BP Azerbaijan deal was to expire in 2024
Dec 23 (Reuters) – Oil major BP has agreed with Azerbaijan to extend a contract to develop the country’s biggest fields by a quarter of a century to 2050 in a move to unlock billions of dollars of fresh investments in the Caspian Sea deposits.
The existing production sharing deal was due to expire in 2024 and talks to extend it have been slow because of disagreements between partners in the BP-led consortium, sources told Reuters earlier this year.
The extension of the Azeri contracts adds to the flurry of deals BP signed in recent weeks, including buying stakes in gas exploration areas off the coast of Mauritania and Senegal, and renewing an onshore oil concession in Abu Dhabi.
BP said the consortium and Azeri state oil firm SOCAR on Friday signed a letter of intent to continue developing the giant Azeri-Chirag-Guneshly (ACG) offshore fields until 2050.
It said it had agreed the key commercial terms for the future development while the deal was due to be finalised in the next few months.
The shareholders in the consortium include BP, Chevron , INPEX, Statoil, ExxonMobil, TPAO, ITOCHU and ONGC Videsh.

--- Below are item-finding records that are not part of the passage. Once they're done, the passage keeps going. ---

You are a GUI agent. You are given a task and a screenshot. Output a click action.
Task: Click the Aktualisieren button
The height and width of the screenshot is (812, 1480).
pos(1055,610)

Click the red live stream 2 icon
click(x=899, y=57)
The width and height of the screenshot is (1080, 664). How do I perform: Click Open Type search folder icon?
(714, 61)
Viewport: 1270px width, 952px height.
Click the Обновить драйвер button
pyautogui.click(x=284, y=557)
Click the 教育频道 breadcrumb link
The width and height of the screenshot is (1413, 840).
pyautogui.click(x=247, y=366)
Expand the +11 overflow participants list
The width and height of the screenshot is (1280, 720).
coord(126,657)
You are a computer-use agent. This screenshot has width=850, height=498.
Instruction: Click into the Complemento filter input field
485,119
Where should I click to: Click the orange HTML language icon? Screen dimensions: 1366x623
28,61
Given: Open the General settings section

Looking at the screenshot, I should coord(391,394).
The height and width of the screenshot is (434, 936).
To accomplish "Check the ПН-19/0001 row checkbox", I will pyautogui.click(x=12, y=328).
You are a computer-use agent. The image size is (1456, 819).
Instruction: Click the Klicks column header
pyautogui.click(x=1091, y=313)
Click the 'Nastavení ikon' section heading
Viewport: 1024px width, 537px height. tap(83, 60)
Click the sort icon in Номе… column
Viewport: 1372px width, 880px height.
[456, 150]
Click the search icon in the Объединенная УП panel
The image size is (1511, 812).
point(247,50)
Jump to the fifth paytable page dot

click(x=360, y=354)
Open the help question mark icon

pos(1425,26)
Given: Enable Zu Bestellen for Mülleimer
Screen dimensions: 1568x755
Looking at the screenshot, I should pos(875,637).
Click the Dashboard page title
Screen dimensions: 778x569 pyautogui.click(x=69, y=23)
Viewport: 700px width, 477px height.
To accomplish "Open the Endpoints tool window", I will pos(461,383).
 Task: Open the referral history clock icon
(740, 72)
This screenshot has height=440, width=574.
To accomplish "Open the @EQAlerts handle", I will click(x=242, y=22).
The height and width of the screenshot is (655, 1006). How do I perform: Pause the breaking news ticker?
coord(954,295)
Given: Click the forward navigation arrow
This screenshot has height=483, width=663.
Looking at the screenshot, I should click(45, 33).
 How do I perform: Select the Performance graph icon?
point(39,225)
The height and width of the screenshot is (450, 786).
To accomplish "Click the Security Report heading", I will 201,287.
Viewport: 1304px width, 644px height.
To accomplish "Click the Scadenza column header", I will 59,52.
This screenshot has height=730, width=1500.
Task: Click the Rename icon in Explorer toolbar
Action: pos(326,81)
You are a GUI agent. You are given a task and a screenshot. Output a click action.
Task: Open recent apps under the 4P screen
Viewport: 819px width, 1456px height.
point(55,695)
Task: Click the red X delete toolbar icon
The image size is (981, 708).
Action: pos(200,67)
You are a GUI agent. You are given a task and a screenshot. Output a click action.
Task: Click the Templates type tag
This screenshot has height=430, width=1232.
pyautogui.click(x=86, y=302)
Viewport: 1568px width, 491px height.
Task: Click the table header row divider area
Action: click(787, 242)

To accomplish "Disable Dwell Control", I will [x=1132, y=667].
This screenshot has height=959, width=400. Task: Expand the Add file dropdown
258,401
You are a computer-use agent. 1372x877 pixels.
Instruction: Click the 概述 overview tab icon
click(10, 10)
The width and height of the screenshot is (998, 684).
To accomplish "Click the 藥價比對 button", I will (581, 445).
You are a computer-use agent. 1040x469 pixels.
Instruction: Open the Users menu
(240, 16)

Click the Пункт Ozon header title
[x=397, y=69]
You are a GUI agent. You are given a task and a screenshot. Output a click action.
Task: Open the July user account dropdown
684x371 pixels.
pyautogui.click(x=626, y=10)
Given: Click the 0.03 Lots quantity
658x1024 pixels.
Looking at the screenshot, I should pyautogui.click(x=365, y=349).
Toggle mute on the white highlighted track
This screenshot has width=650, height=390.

“ACG is known as the ‘Contract of the Century’. It is very important to Azerbaijan … We can now look ahead to many more years of ACG’s success,” the statement quoted SOCAR’s president Rovnag Abdullayev as saying.
The existing deal was signed in 1994 and became the first successful agreement between a former Soviet Union republic and oil majors to develop energy resources. BP said the new deal will bring many thousands of jobs in the years ahead.
BP came under fire from Azeri President Ilham Aliyev earlier this decade when the country’s leader criticised the oil firm for lower than promised output levels.
With current output of 620,000 barrels per day, the fields have produced a total of over 3 billion barrels of oil since the start of the project, with around $33 billion of investment. Their remaining reserves are estimated to contain several more billions of barrels of oil.